- DIRECTIONS -
Continue the commentary on Amos 6:1-14 that follows, picking up right after its last sentence.

- PAGE EXTRACT -
======

Amos 6:1-14

Submitted by admin on Thu, 2013-07-25 09:46.

Posted in | printer-friendly version »

The wealthy leading inhabitants of Zion or Jerusalem seemingly are described as being at ease, enjoying a comfortable life. Samaria, the capital of the kingdom of Israel, was located on an elevated site, and the residents appear to have felt secure on account of the location of their strongly fortified city. The pronouncement of woe revealed that the seemingly secure position of both capital cities would end. (6:1)

The rendering of the Septuagint portrays Zion as the object of contempt, suggesting that the Israelites in the northern kingdom of Israel may have prided themselves as citizens of the stronger kingdom and as, therefore, having a more notable capital. (6:1)

Based on the extant Hebrew text, the prominent ones or leaders of Zion and Samaria may then be identified as the “distinguished men” [naqáv] of the chief of the nations.” The form of the Hebrew word naqáv, here rendered “distinguished men,” is a plural passive participle in the masculine gender and basically means “having been pierced.” In this context, this participle appears to describe notable or distinguished men as if they had been distinctively “pierced” or “marked.” (6:1)

In the time of Amos, these notable men were corrupt, but they would have regarded themselves as members of the “chief of the nations” because of being YHWH’s chosen people. According to Deuteronomy 28:13 (NJB), however, that status depended on obedience to God’s commands. “Yahweh will put you at the head, not at the tail; you will always be on top and never underneath, if you listen to the commandments of Yahweh your God.” (6:1; regarding the Septuagint rendering, see the Notes section.)

The prominent men of Zion and Samaria would have functioned as judges and counselors. Therefore, they would have been the ones to whom the “house of Israel,” or the people of Israel, went to present their legal cases and to obtain sound advice. (6:1)

======

- LISTED ENTRIES -
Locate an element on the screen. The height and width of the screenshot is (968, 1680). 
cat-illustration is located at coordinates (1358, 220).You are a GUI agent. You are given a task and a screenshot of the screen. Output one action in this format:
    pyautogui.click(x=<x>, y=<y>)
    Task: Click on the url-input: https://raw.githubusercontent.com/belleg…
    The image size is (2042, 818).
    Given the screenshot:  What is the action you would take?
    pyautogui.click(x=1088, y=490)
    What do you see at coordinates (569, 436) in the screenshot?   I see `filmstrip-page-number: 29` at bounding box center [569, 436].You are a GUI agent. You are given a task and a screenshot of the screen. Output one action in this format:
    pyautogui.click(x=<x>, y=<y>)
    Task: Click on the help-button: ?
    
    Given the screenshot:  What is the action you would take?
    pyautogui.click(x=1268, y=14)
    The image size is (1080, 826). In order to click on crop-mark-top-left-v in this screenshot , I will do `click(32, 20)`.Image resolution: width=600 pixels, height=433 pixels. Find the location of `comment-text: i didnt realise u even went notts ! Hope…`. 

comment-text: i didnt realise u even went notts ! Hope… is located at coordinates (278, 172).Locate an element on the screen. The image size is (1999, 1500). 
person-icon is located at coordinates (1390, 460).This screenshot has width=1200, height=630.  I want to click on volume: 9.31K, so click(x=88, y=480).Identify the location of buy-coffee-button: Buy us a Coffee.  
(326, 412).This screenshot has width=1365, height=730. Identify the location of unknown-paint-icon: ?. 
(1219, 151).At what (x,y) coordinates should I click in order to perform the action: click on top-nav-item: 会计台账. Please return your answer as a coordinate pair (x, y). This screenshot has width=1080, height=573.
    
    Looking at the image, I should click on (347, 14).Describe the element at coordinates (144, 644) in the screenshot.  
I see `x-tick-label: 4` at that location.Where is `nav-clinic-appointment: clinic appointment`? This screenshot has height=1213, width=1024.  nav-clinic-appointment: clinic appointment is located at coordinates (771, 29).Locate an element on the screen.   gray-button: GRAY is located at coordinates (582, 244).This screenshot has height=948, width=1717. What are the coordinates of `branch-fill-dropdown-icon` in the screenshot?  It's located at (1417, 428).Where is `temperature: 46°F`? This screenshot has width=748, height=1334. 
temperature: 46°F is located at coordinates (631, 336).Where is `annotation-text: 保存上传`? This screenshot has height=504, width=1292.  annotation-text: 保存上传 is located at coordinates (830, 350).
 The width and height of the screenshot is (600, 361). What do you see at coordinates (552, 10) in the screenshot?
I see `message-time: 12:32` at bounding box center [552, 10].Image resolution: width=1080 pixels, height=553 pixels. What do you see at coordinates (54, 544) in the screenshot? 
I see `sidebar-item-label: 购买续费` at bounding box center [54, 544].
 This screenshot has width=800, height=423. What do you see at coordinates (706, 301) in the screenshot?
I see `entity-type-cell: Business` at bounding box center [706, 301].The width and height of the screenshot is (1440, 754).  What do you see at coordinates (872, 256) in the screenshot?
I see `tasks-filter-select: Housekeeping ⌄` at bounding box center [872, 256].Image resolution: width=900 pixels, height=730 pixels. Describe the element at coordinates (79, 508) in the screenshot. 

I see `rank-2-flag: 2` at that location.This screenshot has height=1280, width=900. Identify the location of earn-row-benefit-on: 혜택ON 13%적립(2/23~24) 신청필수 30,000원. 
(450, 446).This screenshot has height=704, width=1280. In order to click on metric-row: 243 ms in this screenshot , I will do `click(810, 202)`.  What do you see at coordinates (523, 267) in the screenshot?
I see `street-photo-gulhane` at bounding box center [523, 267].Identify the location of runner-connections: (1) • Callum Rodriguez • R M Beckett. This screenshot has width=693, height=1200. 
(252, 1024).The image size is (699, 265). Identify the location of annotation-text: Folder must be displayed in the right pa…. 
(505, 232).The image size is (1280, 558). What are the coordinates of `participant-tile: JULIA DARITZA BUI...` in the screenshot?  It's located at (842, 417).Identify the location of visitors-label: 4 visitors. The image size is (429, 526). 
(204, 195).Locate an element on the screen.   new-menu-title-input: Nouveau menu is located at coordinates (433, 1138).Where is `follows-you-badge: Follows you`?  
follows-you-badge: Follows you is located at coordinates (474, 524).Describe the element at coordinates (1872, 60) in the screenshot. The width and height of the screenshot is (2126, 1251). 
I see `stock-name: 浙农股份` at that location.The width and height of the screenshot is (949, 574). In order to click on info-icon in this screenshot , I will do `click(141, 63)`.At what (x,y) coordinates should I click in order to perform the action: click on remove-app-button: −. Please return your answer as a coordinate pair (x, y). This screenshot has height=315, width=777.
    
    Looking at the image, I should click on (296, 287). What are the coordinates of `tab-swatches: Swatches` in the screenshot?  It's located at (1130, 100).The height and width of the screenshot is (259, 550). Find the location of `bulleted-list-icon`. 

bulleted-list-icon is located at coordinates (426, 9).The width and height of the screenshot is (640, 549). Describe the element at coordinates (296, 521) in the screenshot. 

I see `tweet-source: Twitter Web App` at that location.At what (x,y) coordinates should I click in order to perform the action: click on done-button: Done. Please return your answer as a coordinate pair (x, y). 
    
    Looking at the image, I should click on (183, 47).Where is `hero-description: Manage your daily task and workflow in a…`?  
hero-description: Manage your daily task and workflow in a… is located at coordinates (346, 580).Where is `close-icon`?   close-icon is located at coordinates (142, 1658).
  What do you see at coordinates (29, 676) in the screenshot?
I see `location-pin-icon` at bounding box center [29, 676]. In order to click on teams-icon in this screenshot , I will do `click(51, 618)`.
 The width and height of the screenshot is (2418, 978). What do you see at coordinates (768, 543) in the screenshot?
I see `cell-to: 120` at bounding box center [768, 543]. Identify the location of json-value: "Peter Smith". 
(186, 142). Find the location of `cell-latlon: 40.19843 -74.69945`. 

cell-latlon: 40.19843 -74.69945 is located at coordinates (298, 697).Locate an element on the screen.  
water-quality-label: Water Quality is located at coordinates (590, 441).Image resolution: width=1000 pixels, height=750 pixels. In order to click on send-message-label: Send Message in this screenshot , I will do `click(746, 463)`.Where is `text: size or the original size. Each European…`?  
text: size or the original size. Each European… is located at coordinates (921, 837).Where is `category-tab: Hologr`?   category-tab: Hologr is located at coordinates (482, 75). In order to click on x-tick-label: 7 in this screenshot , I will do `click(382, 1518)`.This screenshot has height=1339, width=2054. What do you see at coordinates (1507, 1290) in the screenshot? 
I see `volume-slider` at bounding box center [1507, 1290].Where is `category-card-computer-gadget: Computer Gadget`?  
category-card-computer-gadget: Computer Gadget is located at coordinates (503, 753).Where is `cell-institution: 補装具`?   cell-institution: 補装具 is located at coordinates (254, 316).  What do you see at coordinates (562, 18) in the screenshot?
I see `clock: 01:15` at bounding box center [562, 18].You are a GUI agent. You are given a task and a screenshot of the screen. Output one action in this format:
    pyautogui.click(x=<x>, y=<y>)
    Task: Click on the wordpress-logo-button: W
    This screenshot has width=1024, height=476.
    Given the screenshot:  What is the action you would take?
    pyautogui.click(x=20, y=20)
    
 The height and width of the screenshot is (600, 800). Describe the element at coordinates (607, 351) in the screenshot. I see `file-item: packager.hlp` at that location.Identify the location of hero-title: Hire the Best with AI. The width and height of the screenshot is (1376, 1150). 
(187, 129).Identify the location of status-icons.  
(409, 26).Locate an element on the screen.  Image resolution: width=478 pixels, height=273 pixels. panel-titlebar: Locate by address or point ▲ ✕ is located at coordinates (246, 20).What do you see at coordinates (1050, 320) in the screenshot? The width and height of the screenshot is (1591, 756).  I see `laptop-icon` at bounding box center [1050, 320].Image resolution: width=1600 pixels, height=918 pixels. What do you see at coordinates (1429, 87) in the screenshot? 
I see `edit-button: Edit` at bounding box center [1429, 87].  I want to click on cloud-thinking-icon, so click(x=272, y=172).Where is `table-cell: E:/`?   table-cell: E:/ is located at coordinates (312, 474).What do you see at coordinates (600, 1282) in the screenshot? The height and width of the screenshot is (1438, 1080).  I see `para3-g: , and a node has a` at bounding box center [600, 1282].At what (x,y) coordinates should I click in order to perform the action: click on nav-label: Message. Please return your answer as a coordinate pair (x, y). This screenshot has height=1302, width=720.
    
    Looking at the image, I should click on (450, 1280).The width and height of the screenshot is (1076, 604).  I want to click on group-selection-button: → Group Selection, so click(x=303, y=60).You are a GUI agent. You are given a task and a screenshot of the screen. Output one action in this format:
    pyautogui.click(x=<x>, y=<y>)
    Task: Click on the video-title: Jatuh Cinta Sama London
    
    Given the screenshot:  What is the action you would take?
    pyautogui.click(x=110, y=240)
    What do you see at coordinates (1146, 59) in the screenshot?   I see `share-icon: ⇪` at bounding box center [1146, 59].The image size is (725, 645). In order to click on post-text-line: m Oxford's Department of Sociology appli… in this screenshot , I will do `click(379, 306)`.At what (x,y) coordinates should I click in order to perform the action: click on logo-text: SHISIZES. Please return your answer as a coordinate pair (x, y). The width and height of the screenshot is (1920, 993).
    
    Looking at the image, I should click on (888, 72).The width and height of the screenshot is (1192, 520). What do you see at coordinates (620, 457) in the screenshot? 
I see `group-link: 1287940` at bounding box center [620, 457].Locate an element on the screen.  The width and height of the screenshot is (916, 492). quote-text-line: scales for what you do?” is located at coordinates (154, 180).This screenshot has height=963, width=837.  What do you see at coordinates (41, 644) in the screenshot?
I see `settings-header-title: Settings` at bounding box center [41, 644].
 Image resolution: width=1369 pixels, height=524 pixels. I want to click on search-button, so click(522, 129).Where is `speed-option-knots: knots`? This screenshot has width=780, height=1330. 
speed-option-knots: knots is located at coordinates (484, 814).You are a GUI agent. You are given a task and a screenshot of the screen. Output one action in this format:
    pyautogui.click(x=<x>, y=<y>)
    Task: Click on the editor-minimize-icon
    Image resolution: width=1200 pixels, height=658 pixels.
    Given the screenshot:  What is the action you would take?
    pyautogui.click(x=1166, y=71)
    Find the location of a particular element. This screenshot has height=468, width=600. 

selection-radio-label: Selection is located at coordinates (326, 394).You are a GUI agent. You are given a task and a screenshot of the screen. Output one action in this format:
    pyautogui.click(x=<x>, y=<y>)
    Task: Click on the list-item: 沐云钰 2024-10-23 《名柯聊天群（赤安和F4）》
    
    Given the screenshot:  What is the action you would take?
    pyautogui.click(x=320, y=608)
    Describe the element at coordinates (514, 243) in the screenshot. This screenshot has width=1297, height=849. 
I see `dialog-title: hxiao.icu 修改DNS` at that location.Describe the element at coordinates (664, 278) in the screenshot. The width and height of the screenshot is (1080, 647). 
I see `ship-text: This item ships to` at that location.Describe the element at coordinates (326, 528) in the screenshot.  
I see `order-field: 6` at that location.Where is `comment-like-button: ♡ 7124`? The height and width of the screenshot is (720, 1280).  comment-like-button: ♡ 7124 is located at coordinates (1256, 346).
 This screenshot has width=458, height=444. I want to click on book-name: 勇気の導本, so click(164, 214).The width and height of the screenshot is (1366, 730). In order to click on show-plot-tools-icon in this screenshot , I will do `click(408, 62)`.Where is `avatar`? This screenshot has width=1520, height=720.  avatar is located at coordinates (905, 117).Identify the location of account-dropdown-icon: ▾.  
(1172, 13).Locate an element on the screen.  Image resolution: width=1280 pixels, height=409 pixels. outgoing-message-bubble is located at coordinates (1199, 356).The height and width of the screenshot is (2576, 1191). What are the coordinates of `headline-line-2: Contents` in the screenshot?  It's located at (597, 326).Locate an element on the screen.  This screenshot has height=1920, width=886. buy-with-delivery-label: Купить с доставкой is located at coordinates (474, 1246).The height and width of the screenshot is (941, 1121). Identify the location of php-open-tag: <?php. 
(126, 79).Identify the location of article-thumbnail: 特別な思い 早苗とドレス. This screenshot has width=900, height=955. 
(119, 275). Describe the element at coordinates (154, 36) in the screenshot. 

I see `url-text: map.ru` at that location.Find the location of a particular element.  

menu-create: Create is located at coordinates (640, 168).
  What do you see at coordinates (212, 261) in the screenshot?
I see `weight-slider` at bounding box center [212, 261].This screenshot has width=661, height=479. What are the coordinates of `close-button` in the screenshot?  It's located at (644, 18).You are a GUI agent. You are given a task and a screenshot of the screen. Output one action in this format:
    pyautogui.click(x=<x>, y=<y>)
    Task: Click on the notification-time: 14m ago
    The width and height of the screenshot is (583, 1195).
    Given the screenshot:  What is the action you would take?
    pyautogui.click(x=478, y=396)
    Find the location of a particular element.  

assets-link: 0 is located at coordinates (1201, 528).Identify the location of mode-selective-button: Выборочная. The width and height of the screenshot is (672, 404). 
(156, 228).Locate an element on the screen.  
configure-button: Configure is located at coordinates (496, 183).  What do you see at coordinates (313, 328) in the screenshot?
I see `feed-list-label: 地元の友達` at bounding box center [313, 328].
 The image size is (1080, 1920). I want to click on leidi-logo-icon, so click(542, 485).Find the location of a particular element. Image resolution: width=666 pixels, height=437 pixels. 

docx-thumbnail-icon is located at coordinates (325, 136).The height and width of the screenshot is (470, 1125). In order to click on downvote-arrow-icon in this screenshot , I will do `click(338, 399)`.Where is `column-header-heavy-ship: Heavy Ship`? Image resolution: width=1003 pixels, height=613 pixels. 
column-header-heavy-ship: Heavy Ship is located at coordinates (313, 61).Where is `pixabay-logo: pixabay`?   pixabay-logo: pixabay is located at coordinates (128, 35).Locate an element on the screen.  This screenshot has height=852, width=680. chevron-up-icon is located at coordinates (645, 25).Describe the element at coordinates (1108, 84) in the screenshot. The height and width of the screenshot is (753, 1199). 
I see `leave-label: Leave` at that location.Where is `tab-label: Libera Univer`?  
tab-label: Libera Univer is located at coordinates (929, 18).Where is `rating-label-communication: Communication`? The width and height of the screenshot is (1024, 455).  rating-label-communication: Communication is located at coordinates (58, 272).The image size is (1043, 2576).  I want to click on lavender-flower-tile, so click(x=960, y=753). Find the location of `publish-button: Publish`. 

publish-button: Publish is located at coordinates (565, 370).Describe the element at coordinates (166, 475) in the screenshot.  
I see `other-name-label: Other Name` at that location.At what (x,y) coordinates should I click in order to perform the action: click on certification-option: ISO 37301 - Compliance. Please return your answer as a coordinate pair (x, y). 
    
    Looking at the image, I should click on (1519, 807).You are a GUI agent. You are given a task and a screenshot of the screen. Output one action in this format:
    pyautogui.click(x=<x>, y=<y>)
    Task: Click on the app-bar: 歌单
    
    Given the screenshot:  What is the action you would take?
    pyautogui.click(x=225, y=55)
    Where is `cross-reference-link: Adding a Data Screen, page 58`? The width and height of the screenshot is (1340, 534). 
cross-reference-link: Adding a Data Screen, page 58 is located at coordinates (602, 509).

======

- WRITTEN RESPONSE -
It appears that the prominent ones from Zion and Samaria are directed to pass over to Calneh, to go from there to “great” Hamath, and then to go down to the Philistine city of Gath. It is not known just where the city of Calneh was located, and what could have been “seen” at the site. Jeroboam II, who reigned in the kingdom of Israel during the time of Amos, brought Hamath under Israelite dominion. (2 Kings 14:28) The Judean king Uzziah (Azariah), likewise a contemporary of Amos, conquered Gath. (2 Chronicles 26:3, 6) This suggests that Calneh, like Hamath and Gath, had suffered defeat. The biblical record, however, makes no mention of any military campaign against the city, which also means that there is no information regarding a victor. If having been subjected to conquest is what Calneh, Hamath, and Gath shared in common, then those going to Calneh would “see” that the city had been successfully besieged just like Hamath and Gath. (6:2; for comments about the Septuagint rendering, see the Notes section.)

In view of what had happened to the kingdoms with which Calneh, Hamath, and Gath were associated, this raised the question as to whether Zion or Jerusalem and Samaria were better than these kingdoms or whether these kingdoms had greater territory than that under the control of Zion and Samaria. The implied answer appears to be that the kingdoms of Israel and Judah were no better and did not exercise dominion over more territory. Therefore, just as the other kingdoms had been conquered, so also would be the kingdoms of Israel and Judah. (6:2)

Although the people of the kingdom of Judah may be included in the pronouncement of coming judgment, the message appears to be primarily for the people of the kingdom of Israel. They are addressed as persons “putting away the evil day,” never considering that, in expression of YHWH’s punitive judgment, they would face a day of reckoning and experience conquest and exile. Their bringing near a “seat of violence” could refer to their acting in a manner that would result in having enemy armies gaining control over them and exercising it in a violent, harsh, or ruthless way. Another possibility is to regard the “seat of violence” as being the cruel manner in which the leading members of Israel tyrannized over others, especially the poor. Both meanings are reflected in the interpretive renderings of translations. “You are hastening the reign of violence.” (NJB) “You are only bringing closer the Assyrian rule of terror.” (NIRV) “You bring near the day when you can do evil to others.” (NCV) “You are cruel.” (CEV) (6:3; for the Septuagint rendering, see the Notes section.)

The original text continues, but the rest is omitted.